ASSIGNMENT: Each line of the data holding "Share" should be found and copied.

DATA SUPPLIED:

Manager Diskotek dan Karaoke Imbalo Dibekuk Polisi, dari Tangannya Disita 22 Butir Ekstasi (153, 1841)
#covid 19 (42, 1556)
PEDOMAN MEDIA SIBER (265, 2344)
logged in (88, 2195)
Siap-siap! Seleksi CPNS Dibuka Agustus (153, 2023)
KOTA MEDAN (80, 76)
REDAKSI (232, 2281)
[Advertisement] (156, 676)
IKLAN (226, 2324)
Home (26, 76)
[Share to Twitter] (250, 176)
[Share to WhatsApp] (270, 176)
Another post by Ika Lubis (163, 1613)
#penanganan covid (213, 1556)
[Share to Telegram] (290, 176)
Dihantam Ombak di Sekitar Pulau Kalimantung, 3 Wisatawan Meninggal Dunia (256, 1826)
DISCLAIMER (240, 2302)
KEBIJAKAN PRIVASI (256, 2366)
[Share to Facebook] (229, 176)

WRITTEN SOLUTION:
[Share to Twitter] (250, 176)
[Share to WhatsApp] (270, 176)
[Share to Telegram] (290, 176)
[Share to Facebook] (229, 176)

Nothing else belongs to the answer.